I do not believe that my generation…have any comparable learning. When
they talk about heaven and earth, the relations between men and women,
parents and children, the human condition, I hear nothing but cliches,
superficialities, the material of satire. I am not saying anything so trite as that
life is fuller when people have myths to live by. I mean rather that a life based
on the Book is closer to the truth, that it provides the material for deeper
research in and access to the real nature of things. Without the great
revelations, epics and philosophies as part of our natural vision, there is
nothing to see out there, and eventually little left inside. The Bible is not the
only means to furnish a mind, but without a book of similar gravity, read with
the gravity of the potential believer, it will remain unfurnished.

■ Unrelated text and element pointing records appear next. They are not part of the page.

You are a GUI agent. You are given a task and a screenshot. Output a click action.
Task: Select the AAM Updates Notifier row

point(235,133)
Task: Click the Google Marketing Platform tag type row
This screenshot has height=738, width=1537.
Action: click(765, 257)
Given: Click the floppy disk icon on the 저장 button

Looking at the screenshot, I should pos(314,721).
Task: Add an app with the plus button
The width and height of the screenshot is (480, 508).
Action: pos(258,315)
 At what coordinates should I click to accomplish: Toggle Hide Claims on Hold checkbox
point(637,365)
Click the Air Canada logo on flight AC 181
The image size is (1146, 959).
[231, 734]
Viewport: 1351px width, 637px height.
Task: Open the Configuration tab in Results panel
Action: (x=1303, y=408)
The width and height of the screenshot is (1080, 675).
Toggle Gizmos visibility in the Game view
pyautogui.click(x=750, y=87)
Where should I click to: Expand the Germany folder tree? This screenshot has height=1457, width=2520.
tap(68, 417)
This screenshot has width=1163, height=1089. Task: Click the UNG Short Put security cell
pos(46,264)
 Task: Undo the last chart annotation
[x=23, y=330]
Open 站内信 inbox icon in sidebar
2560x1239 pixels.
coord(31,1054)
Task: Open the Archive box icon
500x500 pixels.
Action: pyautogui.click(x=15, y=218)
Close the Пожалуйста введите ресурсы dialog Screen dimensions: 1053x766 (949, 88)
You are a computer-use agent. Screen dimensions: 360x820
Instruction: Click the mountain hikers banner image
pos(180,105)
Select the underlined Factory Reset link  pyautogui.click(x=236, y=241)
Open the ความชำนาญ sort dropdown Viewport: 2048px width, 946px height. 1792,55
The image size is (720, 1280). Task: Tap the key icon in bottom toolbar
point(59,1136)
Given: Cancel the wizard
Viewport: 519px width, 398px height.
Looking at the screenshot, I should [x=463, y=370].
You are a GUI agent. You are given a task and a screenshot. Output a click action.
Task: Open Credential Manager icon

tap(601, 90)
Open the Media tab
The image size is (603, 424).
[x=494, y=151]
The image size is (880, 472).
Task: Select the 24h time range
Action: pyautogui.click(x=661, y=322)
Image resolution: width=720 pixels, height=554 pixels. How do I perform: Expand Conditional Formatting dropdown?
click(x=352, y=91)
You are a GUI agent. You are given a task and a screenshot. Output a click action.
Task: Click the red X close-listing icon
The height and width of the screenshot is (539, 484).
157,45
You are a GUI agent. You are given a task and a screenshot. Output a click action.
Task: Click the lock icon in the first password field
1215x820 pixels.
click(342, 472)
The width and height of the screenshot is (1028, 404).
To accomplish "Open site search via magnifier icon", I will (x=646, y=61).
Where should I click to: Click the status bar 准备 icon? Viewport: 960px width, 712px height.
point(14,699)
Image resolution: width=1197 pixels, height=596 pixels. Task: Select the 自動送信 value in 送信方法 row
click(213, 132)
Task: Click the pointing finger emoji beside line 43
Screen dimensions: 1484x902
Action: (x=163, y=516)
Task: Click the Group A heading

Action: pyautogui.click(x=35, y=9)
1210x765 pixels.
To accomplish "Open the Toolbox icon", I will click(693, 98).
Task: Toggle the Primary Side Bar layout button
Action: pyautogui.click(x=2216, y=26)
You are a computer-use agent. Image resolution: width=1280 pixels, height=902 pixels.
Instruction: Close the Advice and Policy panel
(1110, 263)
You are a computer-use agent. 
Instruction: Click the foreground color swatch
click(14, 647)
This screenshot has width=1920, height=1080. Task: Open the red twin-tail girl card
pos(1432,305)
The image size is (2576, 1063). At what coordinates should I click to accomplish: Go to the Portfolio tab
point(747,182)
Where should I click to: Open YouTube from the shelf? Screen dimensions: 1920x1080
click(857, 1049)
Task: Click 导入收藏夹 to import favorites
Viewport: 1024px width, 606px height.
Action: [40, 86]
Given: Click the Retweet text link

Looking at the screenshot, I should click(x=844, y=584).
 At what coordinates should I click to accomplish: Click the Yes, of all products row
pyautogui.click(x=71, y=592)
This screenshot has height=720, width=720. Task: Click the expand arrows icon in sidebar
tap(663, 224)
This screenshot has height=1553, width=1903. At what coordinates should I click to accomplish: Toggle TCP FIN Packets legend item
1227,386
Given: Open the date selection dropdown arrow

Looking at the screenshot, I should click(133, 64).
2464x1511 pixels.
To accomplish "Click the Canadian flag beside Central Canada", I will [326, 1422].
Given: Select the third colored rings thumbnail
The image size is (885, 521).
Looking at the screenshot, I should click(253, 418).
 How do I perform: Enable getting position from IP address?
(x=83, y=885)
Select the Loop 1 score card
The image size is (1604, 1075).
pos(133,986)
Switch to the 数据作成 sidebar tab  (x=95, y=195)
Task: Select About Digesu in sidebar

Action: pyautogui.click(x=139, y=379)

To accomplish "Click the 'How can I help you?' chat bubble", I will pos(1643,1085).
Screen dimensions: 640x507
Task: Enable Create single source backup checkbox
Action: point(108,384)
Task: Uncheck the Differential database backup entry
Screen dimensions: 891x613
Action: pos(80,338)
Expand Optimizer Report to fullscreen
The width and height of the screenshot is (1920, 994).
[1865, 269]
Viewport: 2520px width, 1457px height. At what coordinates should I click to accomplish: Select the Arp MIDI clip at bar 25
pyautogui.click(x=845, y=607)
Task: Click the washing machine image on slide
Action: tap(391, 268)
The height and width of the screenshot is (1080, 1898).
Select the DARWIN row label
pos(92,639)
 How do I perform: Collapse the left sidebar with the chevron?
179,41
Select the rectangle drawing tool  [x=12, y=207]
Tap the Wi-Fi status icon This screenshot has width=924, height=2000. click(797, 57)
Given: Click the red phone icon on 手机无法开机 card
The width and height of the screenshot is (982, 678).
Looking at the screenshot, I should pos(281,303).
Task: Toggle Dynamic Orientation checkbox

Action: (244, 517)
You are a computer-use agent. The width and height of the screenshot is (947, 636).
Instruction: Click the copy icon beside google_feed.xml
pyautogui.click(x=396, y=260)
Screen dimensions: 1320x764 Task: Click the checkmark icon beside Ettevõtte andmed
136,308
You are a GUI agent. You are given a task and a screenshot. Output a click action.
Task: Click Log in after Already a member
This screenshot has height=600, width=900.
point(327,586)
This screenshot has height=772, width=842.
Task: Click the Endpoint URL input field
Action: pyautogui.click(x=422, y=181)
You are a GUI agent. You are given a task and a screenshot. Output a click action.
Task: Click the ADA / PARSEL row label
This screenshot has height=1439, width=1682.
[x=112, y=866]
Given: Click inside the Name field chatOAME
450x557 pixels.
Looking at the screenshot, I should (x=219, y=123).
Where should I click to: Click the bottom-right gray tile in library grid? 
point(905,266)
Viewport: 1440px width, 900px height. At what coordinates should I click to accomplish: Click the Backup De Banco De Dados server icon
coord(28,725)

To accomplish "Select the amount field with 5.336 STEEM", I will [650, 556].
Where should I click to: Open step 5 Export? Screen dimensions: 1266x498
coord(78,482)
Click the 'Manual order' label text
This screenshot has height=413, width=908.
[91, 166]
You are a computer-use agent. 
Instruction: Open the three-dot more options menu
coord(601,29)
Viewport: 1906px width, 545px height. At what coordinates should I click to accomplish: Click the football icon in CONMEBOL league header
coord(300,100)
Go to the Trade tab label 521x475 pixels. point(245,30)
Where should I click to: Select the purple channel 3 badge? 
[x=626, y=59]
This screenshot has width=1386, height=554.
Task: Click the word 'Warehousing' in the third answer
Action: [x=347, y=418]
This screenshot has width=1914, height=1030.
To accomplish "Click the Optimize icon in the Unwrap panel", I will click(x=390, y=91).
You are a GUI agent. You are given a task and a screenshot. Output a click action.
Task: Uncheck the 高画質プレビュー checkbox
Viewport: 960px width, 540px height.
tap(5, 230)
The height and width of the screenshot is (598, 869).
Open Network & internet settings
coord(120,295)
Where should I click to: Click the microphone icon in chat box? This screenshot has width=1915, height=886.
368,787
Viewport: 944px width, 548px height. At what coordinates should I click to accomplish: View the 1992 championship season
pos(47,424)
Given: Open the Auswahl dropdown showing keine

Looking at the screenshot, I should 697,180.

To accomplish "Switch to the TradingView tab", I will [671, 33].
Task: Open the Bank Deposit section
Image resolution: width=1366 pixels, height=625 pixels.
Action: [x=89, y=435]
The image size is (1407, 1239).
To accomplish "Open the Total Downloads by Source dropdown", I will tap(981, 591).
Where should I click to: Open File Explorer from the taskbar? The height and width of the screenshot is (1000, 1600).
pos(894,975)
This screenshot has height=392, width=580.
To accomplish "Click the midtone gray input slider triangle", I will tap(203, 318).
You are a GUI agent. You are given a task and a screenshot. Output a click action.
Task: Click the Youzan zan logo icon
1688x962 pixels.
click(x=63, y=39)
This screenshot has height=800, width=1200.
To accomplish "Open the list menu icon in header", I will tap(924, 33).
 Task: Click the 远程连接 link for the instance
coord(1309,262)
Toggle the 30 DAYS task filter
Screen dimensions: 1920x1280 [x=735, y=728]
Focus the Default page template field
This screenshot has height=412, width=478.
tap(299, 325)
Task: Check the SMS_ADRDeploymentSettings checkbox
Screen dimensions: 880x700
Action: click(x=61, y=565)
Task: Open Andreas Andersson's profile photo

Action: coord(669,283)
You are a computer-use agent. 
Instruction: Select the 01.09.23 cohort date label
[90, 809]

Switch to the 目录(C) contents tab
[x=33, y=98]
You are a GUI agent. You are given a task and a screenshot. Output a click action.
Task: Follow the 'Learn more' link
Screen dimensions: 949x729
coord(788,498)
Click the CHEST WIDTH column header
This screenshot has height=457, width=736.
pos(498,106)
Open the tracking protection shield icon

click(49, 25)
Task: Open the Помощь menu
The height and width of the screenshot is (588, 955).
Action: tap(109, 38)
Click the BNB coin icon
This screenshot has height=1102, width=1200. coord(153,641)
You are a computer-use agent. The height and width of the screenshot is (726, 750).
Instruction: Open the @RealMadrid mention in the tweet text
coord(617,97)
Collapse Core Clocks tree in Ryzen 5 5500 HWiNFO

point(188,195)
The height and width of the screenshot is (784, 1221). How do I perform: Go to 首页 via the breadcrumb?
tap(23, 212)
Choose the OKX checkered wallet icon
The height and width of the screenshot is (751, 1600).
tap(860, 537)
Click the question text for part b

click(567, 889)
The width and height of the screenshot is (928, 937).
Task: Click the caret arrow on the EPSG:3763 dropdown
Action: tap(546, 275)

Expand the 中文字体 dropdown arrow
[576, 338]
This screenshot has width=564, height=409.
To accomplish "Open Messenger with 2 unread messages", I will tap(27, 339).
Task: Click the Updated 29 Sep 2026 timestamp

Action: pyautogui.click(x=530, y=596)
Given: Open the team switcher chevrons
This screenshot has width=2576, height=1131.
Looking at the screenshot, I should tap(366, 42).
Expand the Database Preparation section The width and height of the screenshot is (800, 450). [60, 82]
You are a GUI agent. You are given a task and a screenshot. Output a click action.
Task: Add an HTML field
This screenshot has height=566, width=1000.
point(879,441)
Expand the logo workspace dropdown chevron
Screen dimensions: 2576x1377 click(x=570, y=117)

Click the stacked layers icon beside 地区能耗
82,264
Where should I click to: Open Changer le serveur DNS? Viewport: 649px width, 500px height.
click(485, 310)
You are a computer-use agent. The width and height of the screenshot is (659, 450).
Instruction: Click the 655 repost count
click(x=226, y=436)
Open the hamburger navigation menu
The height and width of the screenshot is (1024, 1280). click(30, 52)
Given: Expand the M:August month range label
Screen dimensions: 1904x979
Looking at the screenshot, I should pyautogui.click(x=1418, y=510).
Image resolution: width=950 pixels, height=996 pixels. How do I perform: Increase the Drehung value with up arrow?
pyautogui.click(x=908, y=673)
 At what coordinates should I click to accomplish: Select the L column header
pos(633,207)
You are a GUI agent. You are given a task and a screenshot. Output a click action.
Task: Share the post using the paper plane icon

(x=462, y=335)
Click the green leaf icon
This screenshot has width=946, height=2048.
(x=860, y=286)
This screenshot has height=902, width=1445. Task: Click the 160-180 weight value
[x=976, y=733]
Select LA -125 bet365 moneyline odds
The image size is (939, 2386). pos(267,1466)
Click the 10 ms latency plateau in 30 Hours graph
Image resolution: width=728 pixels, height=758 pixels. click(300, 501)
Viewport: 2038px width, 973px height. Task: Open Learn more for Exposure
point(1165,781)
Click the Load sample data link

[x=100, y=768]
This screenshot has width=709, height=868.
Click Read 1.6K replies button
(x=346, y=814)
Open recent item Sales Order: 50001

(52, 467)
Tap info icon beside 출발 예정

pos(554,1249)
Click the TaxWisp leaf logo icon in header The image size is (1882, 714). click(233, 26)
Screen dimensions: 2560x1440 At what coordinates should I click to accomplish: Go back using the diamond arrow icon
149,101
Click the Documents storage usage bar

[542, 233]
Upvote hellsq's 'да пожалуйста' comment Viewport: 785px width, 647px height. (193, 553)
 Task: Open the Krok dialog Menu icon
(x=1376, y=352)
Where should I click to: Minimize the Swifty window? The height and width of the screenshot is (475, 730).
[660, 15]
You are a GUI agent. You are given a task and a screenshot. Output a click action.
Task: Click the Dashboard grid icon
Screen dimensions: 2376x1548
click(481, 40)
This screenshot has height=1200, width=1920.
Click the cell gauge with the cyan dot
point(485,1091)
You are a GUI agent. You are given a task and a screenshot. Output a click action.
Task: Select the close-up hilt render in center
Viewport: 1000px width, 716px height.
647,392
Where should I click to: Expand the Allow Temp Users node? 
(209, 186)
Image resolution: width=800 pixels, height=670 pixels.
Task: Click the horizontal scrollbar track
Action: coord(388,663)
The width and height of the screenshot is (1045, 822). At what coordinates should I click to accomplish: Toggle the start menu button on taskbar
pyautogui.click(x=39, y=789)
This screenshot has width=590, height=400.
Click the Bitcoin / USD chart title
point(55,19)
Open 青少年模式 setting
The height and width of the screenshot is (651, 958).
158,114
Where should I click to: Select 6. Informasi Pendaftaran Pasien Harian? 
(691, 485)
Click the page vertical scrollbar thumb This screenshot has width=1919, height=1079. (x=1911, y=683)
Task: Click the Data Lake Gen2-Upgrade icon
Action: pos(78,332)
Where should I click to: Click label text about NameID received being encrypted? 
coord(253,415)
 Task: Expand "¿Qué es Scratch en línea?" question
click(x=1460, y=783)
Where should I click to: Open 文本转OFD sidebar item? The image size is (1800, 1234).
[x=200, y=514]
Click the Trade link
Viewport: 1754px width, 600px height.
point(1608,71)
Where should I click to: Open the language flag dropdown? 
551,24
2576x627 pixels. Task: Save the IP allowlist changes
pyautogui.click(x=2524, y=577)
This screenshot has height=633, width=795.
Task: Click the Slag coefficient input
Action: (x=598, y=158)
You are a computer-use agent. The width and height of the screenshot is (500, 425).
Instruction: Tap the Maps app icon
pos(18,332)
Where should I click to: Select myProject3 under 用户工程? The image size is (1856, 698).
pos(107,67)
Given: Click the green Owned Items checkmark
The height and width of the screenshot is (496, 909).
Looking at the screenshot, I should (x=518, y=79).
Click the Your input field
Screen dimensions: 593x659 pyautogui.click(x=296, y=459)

I can promise you that the Covenant Shooter, Audrey Hale, had none of that; rather, she hated it. It was not a mistake that out of all the people she supposedly hated, she ended up targeting Christians, and not just Christians, but their children. Because this was no normal act of violence, no typical mass shooting. This was a religious rite of the religion of openness, taken against the one true enemy that can defeat it, a religious exercise a century in the making; and while Audrey has now met her maker, it is undeniable that we have been living under a system longer than most of us have been alive that will continue to breed more religious fanatics like her, unless we finally wipe the proverbial sleep from our eyes, and shake the complacency from our bones and do something about it.
It’s not enough to pass policies like school choice or banish CRT and gender ideology from the classrooms, though that is a great start; until we truly realize that the enemy is a long-established false faith - the old gods made new again - the religion of openness, we will never be able to bring down this demonic house of cards once and for all, and we and our children will continue to suffer for it.